I’d be aggressive there as well. I’d look at what is being used, of course, and purchase a great deal to support that. I’d also look at community analysis to see what interests and hobbies and activities needs support. There is always the ‘other point of view’ materials which must be taken with caution. The difficulty with selection is rarely getting things, of course. The difficulty is more often working with a restricted budget. In that regard, I’d also look for ways to improve our collection. In a small library I’d consider various ‘best seller leases’ – where I get several copies for a few months, after which I only own one or two copies. I’d ask various special interest groups within the community to provide (with constraints based on policy requirements) materials for the collection.

If I ran the library, I’d inherit the frustration of “young adults”. There is a pattern which has been true for several decades but which is getting worse. We have a LOT of children come to the library – they’re brought (or dropped off) by parents. As these children enter the puberty years, their attendance drops (a lot). They have other things to do with which the library is in competition. As these young adults start forming families of their own they start coming back. Unfortunately they’re not all coming back. Some are happier spending their limited free time with other activities. It’s pretty apparent to all library directors – to most librarians in general – that if we don’t reverse this trend we’re going to be less important to the community when it’s deciding where the money needs to go. Now we think we’re darned important but, well, what we think isn’t what everyone thinks. I’ve written on this several times in several subjects, but young adults is a critical point of emphasis. The fewer that leave the better. Of those that don’t leave, the more we show we’re of use, the more they’ll talk of those who have left for now and who might (we hope) return.

Young adults are not going to be impressed by our book collection. It’s a puzzle that must be solved, and if I ran a library it would be my puzzle with which to play. (Hopefully – and by my intentions definitely – with a well trained, imaginative, motivated staff.)

If I ran a library, I would have to be involved in the community. Yes, that includes going to things that ordinarily don’t interest me. The library is a community asset, and it’s a poor executive of such who remains ignorant of the interests and focuses of their community. Does this mean give to every cause and glad-hand and all that? No. But it means I’d better care enough to pay attention. I do pay attention, I do care, and I’m willing to pay that “price” for my library to do right by its community.

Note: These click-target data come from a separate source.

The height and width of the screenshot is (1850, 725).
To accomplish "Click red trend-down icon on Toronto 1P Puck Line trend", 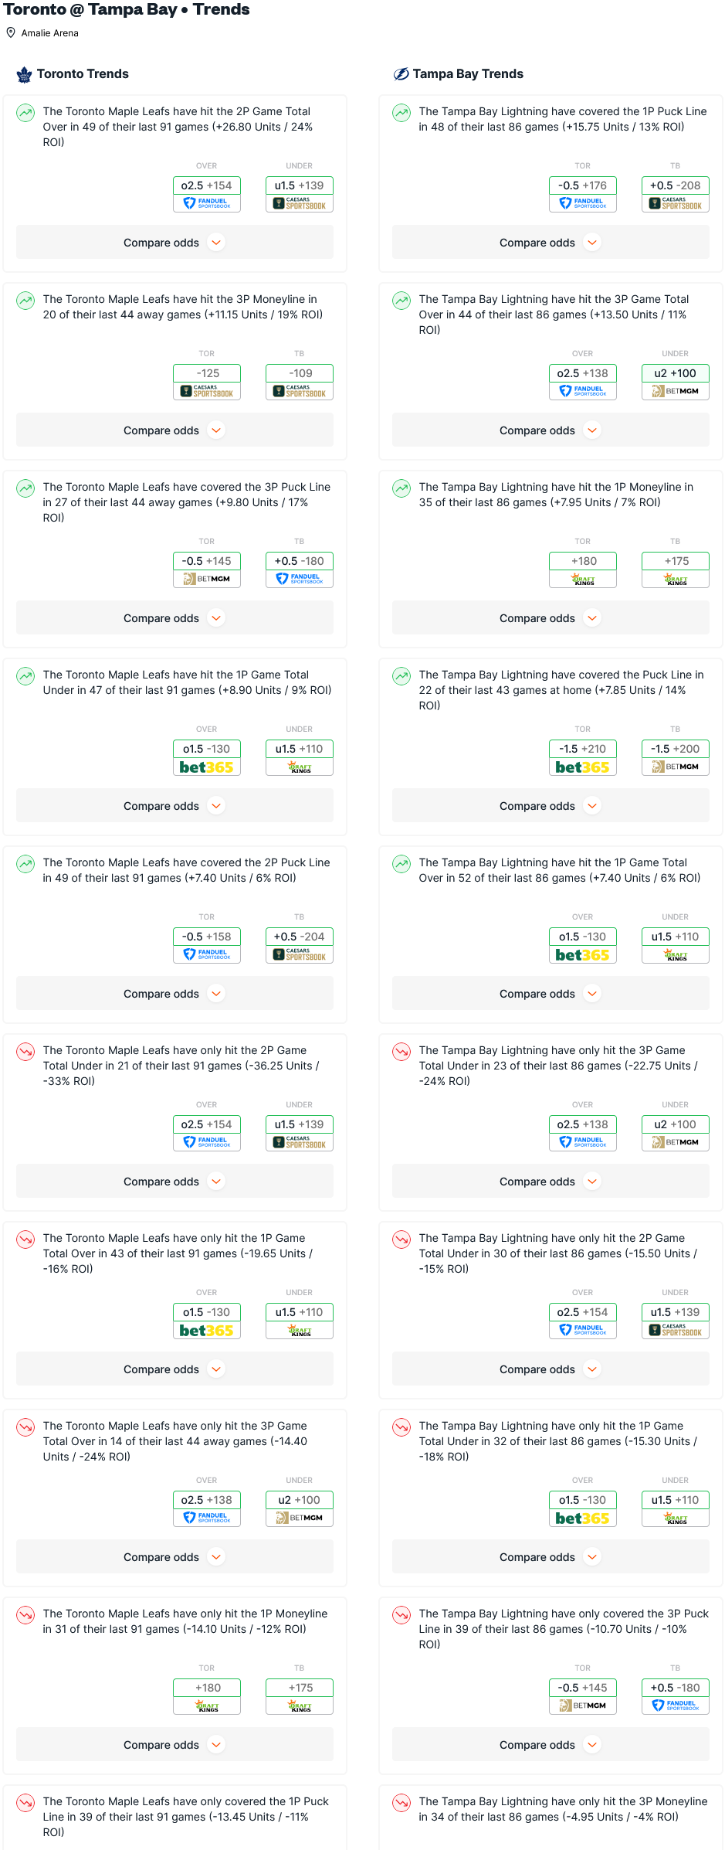I will point(25,1803).
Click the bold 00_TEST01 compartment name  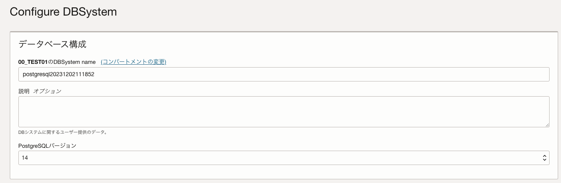coord(33,62)
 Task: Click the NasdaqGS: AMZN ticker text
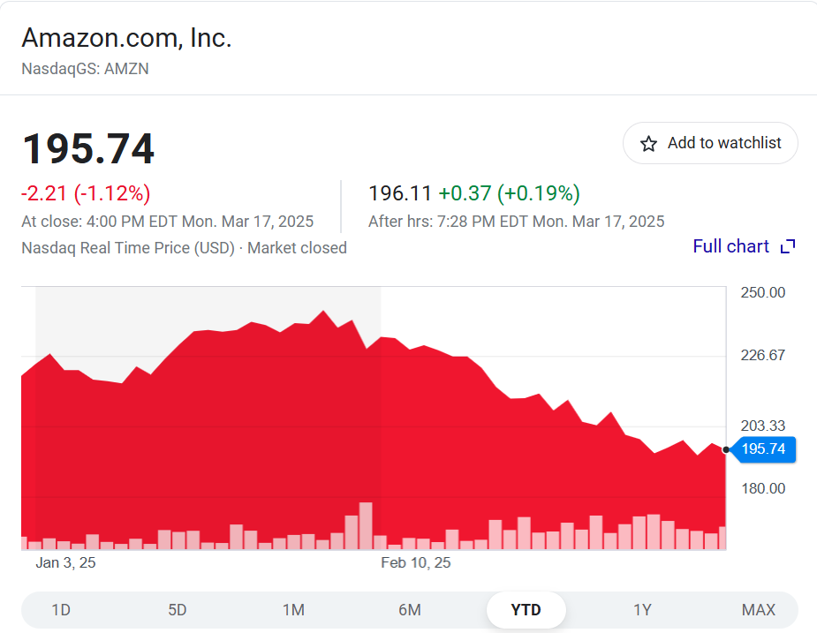(85, 69)
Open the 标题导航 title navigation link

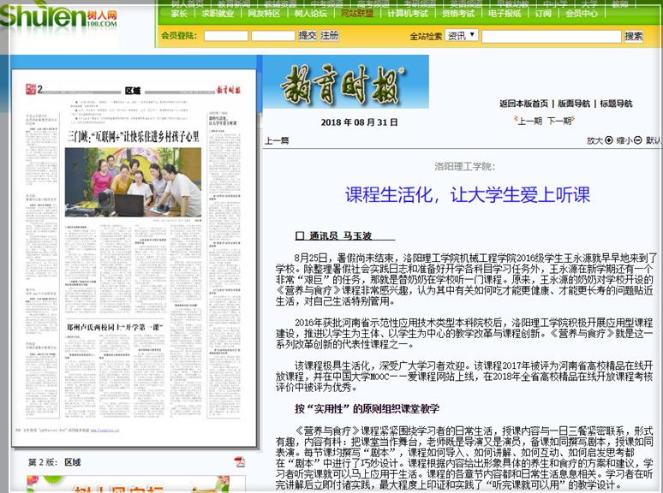pos(616,104)
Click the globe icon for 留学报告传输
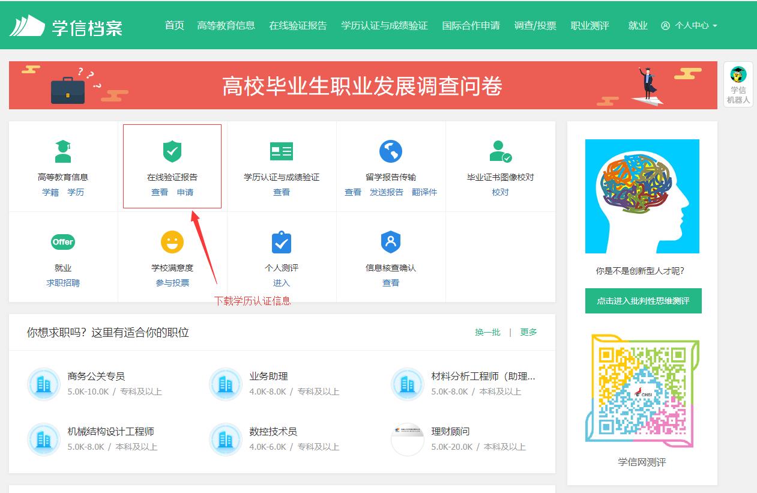757x493 pixels. 390,151
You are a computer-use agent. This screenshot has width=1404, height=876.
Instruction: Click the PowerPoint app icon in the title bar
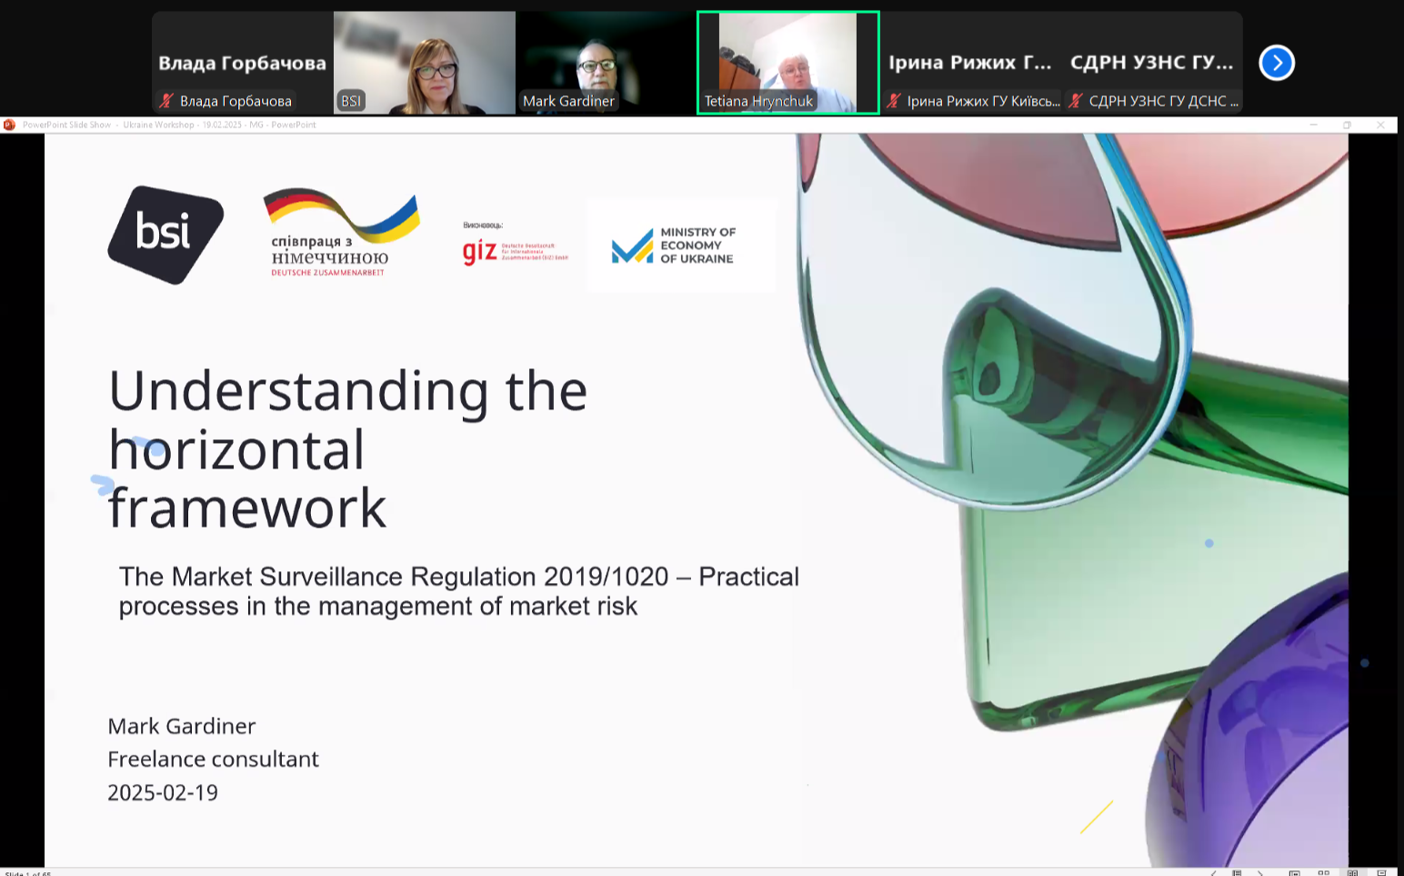(x=9, y=125)
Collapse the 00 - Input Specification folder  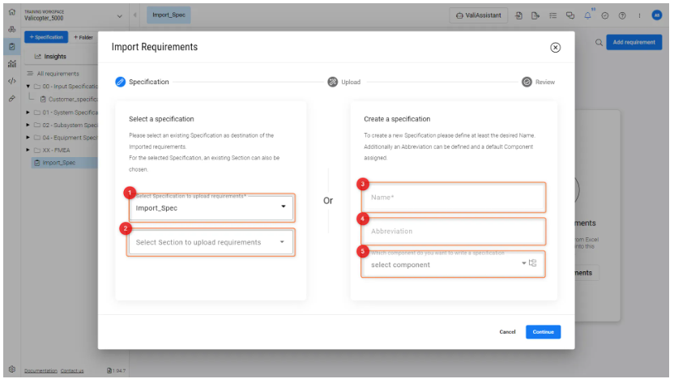28,86
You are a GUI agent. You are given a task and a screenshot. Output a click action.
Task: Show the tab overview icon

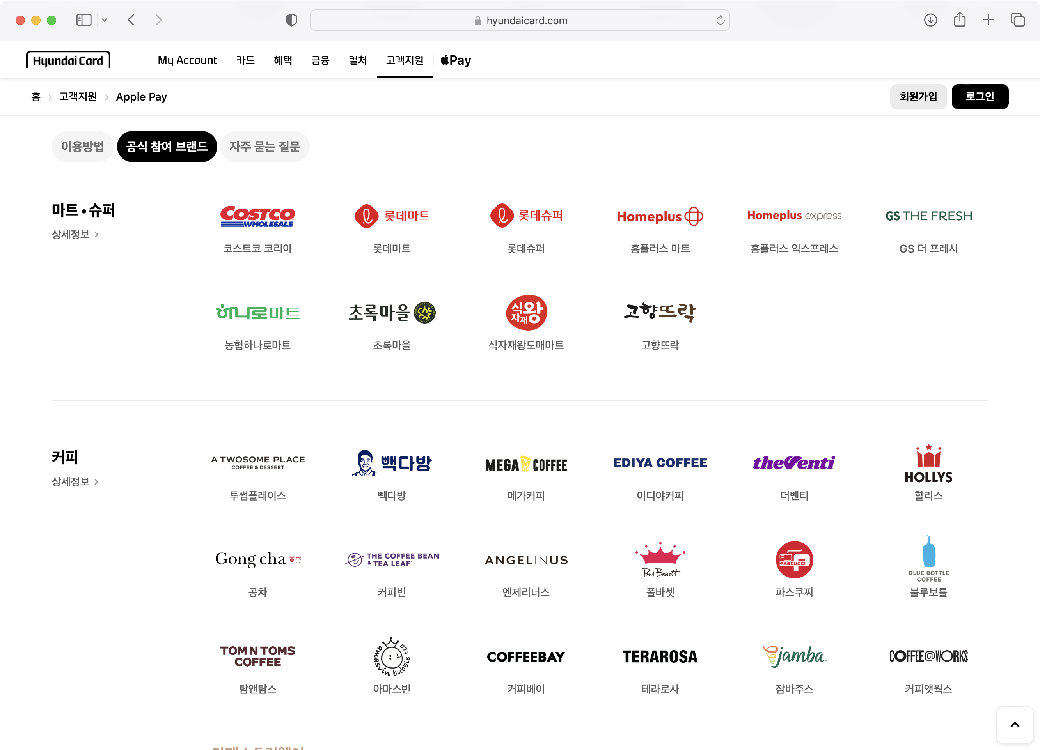[1018, 20]
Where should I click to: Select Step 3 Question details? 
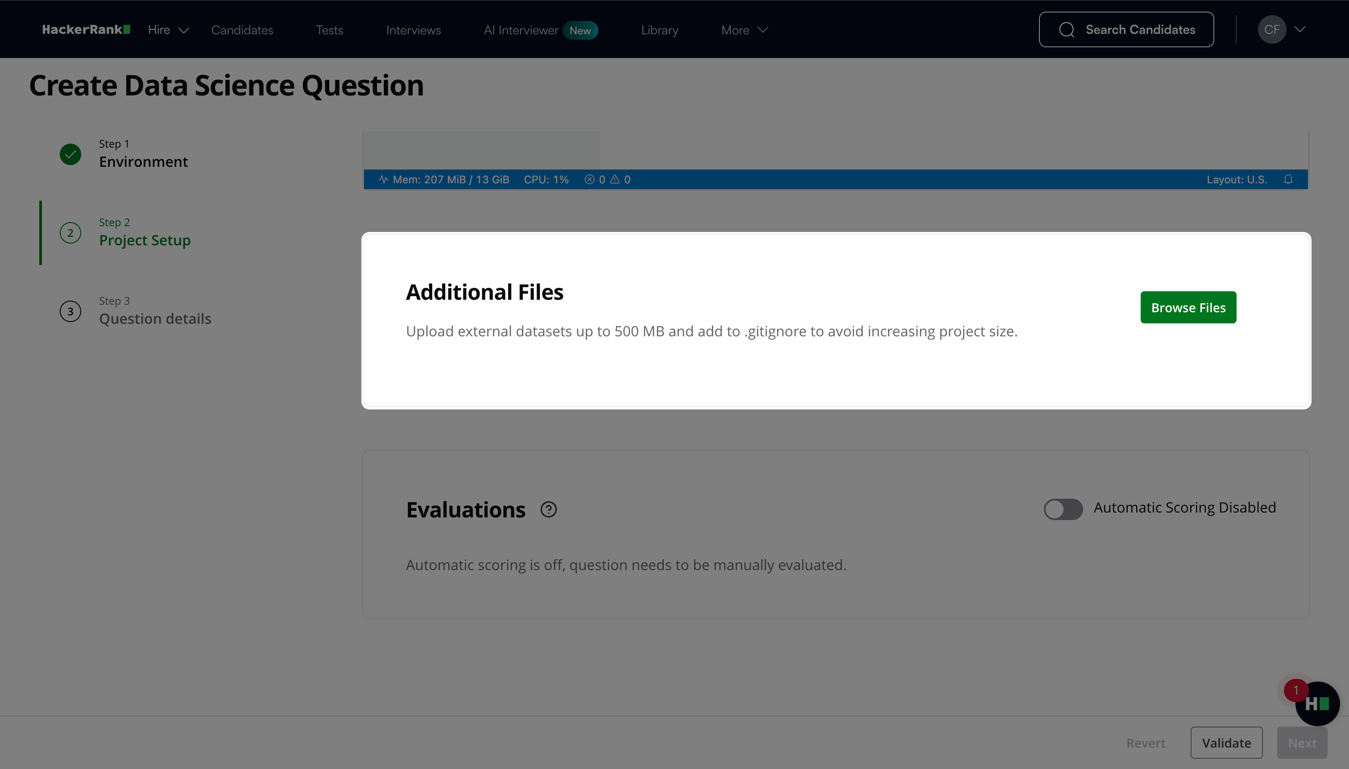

Along these lines I would expect to develop and run something of benefit to the community beyond the same old same old. In other words more than literacy and even computer literacy classes. Be it a festival or a special program, I would do something that was of interest to the community for which the library facility, staff and grounds are an ideal base. It would be a mistake to focus only on children or on young adults, but I think the same of focusing solely on adults as well. It could be subtle and quiet; a community art display. It could be raucous and fun; a dawn to dusk music festival. It needs to be something that fits the community, that the library can and will support effectively, that the community (at least a part of it) enjoys.

I’ll point out that some communities are stuffed with activities. In these cases it would be better for the library to be an active participant. On the other hand it’s been my impression that in such cases the library already IS an active participant – my task and pleasure would be to sustain and improve existing support.

If I ran the library, my goal would be that the community thought of the library as a critical service and participant. My goal would be to see that few would think the internet means there was no more need for a library – it would be obvious to most that we have things the internet cannot provide.